Ancak aynı ruhun iki zıt parçaları olan Sue ve Elizabeth harlanan bu çatışmada birbirini yok etmeye çalışırken kendilerini yok ettiklerini anladıklarında film, vermek istediği mesajla parlak fikirler oluşturmaktan ziyade mide bulandıran sahnelerle sonlanmaktaydı. Sürekli sergilenme durumuna itilen bireyin/kadının maruz kaldığı düşünsel dönüşüme ışık tutan Coralie Fargeal, yırtıcı bir etobur olan patriayarkalın bireyi özkıyıma nasıl sürüklediğini göstermektedir. Nitekim bu özkıyımdan önce dekoratifleştirilen birey, bir cevher olarak reyonlarda ikametgâh etmektedir. Ancak “kendi başına bulunan, değişmeyen, değerli” olarak tanımlanan cevher, film boyunca muhafaza edilmeye çalışılan patriyarkalın çizdiği sınırlar dâhilinde olan güzellik algısıdır. Zamana karşı sürekli ötelemeye ve kullanma tarihiyle tutunmaya çalışılan güzellik algısı bireyi değişimden ziyade fosilleşmeye iter. Öne doğru kaldırılan kavisli burunlar, gerdirilmiş yüz hatları ile geçmişin izlerine meydan okuyan mimiksiz suratlar ve damıtılmış silikonlar…
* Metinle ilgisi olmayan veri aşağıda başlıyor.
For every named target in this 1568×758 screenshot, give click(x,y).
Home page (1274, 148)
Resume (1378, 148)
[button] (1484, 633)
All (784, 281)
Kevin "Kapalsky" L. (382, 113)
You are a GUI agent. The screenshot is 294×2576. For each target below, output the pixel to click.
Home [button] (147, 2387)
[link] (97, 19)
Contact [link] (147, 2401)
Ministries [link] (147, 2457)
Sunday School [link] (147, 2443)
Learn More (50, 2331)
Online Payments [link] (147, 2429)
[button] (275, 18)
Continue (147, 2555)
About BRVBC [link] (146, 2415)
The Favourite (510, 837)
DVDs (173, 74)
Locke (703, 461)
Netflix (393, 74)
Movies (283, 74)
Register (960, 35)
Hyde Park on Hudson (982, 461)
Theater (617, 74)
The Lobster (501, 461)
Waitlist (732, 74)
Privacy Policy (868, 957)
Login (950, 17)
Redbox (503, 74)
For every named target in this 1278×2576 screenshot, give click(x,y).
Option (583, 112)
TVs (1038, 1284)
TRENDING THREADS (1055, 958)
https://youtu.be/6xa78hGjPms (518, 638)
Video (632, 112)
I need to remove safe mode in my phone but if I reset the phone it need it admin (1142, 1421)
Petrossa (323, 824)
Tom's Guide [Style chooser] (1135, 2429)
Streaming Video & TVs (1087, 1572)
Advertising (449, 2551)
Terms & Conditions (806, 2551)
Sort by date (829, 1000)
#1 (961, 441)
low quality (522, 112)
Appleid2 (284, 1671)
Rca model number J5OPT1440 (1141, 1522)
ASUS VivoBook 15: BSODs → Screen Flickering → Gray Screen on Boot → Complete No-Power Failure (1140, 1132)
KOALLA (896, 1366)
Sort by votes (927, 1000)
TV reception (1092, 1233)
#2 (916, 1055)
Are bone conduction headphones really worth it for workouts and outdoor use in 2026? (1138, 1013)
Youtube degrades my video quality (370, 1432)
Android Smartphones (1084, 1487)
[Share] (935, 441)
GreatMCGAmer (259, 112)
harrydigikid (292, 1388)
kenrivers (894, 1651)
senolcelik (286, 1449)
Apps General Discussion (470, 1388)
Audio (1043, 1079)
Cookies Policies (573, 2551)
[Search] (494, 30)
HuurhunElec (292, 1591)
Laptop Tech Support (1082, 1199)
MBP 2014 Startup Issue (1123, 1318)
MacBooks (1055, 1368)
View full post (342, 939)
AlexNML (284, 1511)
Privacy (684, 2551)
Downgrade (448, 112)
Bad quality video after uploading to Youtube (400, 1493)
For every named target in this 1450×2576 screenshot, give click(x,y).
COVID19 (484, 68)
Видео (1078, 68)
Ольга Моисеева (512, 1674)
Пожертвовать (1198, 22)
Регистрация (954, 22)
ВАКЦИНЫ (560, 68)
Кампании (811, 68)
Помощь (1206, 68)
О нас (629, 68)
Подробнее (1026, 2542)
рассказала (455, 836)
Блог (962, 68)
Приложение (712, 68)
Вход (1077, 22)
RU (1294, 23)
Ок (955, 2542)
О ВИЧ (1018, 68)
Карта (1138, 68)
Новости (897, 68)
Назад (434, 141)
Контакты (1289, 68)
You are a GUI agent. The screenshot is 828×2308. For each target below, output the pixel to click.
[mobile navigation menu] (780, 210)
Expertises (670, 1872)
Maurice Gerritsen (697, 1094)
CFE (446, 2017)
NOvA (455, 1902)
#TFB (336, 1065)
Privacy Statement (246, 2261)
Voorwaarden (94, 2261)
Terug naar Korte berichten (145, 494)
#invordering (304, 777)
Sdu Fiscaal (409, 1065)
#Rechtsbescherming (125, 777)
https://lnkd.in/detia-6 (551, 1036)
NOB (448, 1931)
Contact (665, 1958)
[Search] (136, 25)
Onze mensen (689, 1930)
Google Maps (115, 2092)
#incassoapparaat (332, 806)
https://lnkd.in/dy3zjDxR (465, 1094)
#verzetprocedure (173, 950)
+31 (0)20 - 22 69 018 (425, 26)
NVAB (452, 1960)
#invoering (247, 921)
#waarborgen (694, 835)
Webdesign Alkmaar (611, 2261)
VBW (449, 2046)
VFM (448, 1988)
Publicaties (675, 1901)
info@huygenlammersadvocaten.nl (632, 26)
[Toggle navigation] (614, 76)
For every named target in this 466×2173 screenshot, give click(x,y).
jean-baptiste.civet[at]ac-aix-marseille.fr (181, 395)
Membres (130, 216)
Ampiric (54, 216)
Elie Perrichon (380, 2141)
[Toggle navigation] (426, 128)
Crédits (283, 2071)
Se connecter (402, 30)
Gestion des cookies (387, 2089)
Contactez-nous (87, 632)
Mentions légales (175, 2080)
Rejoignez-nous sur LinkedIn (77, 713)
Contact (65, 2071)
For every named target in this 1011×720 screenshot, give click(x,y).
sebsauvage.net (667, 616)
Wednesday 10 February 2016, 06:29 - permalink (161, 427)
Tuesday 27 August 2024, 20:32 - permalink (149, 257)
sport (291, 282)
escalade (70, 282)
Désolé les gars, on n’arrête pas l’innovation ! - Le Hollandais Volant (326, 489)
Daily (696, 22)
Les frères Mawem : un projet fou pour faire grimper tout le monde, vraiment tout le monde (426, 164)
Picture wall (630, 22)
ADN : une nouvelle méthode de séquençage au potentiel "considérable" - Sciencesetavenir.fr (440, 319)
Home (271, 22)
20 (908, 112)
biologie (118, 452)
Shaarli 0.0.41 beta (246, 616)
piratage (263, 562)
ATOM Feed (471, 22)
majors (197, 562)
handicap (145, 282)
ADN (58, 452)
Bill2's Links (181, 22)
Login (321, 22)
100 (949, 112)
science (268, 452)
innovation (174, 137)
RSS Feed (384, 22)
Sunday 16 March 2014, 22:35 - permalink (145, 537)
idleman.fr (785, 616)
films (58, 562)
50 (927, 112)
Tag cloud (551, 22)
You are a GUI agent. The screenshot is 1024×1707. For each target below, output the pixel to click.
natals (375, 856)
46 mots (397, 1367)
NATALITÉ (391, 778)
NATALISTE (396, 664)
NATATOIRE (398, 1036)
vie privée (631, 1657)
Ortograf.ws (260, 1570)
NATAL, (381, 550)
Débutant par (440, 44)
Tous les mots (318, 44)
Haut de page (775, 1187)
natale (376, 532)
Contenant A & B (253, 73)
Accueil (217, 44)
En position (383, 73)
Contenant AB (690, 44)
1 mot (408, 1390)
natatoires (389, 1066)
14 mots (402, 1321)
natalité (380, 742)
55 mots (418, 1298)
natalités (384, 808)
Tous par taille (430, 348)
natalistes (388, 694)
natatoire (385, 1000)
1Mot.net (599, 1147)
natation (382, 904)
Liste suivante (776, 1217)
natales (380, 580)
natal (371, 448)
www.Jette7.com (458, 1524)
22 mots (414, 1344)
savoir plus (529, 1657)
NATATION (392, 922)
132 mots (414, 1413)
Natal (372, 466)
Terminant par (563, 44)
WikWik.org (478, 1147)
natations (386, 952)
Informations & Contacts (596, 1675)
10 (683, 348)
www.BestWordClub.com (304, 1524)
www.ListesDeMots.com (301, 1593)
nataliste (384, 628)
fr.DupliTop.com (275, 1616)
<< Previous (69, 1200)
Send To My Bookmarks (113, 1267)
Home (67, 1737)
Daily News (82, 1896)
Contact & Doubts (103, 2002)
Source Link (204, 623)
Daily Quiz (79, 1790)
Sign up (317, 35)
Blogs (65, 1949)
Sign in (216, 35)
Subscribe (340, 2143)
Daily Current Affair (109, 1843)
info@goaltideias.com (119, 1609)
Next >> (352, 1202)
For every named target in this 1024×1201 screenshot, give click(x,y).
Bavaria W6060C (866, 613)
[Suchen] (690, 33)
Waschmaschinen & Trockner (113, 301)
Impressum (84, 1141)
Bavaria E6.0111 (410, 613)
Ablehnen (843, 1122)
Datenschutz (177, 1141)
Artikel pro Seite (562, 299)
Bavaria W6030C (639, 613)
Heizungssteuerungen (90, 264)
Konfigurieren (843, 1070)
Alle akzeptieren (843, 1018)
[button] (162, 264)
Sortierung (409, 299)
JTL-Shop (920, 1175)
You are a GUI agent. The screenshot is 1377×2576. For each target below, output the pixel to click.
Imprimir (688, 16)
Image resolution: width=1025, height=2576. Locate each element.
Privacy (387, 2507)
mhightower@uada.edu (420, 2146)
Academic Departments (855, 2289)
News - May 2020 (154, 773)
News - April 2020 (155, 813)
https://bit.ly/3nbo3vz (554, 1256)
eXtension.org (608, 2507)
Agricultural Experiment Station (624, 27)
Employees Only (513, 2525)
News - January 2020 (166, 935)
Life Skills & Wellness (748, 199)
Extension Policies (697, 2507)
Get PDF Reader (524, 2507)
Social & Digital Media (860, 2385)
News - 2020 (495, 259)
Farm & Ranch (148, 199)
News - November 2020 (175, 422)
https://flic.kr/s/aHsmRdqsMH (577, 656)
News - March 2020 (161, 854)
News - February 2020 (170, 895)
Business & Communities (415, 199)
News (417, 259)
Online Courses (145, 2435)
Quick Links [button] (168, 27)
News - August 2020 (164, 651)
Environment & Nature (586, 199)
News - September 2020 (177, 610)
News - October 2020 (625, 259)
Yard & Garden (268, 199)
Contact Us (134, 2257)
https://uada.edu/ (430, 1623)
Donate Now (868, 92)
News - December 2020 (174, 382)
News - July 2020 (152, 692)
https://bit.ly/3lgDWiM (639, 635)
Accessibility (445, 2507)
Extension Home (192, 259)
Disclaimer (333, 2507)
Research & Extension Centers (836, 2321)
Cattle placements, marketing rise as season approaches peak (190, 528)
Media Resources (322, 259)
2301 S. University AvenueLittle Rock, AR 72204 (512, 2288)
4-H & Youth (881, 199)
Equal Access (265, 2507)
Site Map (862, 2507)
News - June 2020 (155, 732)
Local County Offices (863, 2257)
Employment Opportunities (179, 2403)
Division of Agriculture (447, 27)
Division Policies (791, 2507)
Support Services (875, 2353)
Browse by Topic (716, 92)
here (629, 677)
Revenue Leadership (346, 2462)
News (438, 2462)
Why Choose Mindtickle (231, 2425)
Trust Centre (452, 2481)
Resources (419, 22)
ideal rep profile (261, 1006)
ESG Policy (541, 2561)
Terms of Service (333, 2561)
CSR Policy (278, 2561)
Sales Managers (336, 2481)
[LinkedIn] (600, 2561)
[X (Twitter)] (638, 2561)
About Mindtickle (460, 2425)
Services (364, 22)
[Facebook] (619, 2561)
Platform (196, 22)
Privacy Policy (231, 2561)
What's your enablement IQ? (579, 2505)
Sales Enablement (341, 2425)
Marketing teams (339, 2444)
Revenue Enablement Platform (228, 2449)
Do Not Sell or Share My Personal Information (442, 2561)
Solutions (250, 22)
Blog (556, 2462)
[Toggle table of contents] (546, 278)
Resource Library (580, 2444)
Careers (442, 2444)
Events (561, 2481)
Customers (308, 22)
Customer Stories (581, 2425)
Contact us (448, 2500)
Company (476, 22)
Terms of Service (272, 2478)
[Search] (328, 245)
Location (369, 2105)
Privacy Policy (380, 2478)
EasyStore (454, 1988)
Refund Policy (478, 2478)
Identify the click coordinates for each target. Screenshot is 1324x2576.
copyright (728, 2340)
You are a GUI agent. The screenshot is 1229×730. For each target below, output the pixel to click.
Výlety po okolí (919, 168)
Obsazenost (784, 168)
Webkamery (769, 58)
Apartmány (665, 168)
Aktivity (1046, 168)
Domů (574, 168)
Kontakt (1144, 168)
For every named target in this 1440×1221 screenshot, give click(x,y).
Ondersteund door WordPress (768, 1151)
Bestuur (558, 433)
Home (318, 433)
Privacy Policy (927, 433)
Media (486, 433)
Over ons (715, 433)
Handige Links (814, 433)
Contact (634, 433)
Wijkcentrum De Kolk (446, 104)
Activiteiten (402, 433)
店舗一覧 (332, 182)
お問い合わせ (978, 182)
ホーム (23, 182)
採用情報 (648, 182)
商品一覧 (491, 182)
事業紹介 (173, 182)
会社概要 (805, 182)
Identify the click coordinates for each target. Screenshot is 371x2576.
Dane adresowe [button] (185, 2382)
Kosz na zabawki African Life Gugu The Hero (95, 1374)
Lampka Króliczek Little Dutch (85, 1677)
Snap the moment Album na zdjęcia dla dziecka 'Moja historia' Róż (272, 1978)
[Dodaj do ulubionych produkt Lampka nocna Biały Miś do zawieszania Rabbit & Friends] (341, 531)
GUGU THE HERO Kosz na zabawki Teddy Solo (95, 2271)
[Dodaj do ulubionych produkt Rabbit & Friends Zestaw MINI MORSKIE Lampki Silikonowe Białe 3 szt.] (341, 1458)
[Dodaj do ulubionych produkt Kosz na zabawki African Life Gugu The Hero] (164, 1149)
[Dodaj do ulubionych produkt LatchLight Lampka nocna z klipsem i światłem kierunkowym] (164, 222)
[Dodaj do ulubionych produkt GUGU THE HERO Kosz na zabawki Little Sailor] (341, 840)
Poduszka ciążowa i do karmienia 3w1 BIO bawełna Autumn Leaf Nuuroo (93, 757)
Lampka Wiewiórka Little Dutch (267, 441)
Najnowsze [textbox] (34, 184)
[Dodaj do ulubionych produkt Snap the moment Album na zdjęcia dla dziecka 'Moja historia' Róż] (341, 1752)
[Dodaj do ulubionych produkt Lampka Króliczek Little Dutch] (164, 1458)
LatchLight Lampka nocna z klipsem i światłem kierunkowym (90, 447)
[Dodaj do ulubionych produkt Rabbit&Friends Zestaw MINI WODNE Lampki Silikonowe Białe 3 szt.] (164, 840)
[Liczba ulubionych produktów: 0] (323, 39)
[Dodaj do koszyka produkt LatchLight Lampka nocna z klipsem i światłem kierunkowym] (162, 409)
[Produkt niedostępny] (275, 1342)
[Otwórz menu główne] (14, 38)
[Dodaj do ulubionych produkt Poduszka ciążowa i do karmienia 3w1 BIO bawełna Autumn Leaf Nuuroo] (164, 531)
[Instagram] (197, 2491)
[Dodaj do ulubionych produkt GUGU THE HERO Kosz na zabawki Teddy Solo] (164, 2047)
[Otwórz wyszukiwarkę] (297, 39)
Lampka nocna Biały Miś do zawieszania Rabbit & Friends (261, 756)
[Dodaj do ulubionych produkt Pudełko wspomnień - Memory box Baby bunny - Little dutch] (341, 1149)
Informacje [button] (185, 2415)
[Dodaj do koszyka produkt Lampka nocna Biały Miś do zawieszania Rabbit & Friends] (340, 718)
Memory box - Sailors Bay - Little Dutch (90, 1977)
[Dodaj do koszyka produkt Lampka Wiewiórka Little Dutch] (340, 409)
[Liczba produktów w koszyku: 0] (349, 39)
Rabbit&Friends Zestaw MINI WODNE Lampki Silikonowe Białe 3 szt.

Coralie Fargeal da bu etkileyici filmiyle bireyin varoluşun nirengi noktalarından biri olan değişime hatta yokluğa kendini hazır edip var oluşun getirdiği yeniliklere hâllenmesine değinmektedir. Yönetmen her ne kadar verdiği mesajı etkili bir şekilde sunsa da body horror’un ötesine geçip bireyde oluşacak ana fikrin yerini tiksinç bir mide bulantısı almaktadır. Belki de oluşturulmaya çalışılan bu tiksinme hâli, gösteri toplumunda bireye/ kadına biçilen transparan kaftana karşı geliştirilen iğrenmenin yansımasıdır.
Kaynakça
Debord, G. (2021). Gösteri toplumu (A. Ekmekçi ve O. Taşkent Çev.), Ayrıntı Yayınları (Orijinal yayın tarihi 1967).
Jung, C. G. (2006). Analitik psikoloji (E. Gürol, Çev.), Payel Yayınevi (Orijinal yayın tarihi 1997).
Safa, P. (2017). Yalnızız (1. Bsm), Beta Yayıncılık.